'''

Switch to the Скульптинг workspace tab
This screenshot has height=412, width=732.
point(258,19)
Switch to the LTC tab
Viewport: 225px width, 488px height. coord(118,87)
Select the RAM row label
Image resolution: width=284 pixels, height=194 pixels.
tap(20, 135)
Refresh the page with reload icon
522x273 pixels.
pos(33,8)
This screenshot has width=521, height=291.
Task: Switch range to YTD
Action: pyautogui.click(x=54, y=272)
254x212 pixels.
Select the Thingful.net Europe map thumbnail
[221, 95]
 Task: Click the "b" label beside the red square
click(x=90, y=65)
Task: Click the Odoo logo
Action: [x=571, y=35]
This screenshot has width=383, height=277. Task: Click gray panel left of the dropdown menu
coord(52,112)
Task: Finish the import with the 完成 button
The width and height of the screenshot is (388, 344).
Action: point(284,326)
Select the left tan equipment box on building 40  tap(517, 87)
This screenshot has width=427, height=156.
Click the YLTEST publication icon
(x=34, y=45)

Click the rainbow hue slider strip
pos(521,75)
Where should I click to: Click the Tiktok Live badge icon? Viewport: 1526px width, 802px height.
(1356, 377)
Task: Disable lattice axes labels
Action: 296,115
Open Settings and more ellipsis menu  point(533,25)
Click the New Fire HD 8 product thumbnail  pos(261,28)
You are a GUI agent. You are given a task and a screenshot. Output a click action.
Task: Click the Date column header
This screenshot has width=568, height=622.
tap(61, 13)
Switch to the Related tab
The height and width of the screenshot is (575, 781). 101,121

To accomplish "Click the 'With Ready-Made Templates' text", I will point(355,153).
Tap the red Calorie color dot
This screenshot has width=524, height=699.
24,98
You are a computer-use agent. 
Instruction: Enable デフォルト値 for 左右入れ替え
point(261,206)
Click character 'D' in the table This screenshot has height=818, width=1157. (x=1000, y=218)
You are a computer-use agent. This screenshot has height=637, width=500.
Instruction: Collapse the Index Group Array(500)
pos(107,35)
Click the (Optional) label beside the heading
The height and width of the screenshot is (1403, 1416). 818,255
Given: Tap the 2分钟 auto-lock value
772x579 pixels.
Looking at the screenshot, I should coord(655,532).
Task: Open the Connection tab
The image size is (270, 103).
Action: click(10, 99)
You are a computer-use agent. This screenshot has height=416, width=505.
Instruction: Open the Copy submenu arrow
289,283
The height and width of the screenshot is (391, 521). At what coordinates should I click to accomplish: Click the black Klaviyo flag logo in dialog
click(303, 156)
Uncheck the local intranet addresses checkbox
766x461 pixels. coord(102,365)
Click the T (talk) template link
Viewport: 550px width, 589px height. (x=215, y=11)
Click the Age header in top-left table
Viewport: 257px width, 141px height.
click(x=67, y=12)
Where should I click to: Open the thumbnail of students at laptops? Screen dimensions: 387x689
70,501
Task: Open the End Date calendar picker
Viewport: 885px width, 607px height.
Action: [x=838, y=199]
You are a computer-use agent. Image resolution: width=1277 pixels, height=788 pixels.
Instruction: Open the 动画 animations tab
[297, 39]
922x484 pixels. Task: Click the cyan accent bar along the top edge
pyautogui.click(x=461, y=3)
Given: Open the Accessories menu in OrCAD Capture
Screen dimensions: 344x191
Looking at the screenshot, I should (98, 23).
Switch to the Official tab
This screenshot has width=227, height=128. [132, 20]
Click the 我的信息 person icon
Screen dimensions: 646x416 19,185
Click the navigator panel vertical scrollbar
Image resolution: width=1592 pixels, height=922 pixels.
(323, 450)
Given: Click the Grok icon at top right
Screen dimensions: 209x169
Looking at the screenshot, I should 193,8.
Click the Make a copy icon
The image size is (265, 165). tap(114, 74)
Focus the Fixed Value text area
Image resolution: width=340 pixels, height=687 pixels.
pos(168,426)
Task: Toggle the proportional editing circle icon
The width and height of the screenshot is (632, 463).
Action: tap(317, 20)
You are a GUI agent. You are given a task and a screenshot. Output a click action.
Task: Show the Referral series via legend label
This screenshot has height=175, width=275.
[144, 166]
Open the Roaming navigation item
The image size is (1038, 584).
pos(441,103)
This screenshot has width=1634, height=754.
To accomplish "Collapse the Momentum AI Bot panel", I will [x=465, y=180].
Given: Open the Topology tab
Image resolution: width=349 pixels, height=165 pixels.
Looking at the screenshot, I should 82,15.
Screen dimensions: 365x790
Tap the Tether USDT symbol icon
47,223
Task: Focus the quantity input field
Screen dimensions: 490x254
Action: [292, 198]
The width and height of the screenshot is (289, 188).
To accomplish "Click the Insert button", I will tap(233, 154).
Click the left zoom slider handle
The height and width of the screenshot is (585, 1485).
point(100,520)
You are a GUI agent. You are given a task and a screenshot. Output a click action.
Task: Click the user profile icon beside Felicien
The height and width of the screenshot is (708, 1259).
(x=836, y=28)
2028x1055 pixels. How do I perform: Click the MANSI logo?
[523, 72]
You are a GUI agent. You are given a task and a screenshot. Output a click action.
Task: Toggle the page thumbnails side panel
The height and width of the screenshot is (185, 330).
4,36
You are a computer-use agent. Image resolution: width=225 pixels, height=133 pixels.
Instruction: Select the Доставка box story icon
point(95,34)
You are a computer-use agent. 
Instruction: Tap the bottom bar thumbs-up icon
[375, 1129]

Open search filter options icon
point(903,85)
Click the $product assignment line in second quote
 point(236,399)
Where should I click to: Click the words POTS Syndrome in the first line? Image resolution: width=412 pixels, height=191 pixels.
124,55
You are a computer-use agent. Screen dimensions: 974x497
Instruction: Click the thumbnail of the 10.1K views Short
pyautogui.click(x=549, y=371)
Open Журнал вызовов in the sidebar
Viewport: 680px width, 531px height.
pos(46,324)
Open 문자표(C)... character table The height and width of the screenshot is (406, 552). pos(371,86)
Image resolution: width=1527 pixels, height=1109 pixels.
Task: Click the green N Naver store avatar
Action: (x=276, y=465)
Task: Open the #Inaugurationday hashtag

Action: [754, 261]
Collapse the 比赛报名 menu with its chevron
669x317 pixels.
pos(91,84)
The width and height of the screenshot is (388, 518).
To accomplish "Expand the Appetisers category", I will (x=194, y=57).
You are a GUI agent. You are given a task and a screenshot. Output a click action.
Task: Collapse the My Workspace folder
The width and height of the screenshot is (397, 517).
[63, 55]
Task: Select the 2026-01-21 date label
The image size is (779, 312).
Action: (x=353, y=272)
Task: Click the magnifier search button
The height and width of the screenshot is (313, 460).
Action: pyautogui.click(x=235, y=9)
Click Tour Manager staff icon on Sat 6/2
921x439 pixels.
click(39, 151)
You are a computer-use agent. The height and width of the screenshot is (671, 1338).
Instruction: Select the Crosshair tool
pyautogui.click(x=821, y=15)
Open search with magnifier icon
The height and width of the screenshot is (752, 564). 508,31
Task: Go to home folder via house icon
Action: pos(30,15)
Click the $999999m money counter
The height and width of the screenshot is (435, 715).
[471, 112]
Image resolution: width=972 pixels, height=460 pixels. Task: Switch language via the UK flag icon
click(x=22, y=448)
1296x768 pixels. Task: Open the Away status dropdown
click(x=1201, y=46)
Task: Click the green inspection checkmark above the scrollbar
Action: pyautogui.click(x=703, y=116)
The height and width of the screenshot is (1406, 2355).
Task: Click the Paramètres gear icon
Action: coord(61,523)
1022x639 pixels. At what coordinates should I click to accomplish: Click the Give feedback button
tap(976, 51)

'''

Exercise directions: Which lines of the data hold the string "page"? Return each of them.

Solution:
Refresh the page with reload icon
Task: Toggle the page thumbnails side panel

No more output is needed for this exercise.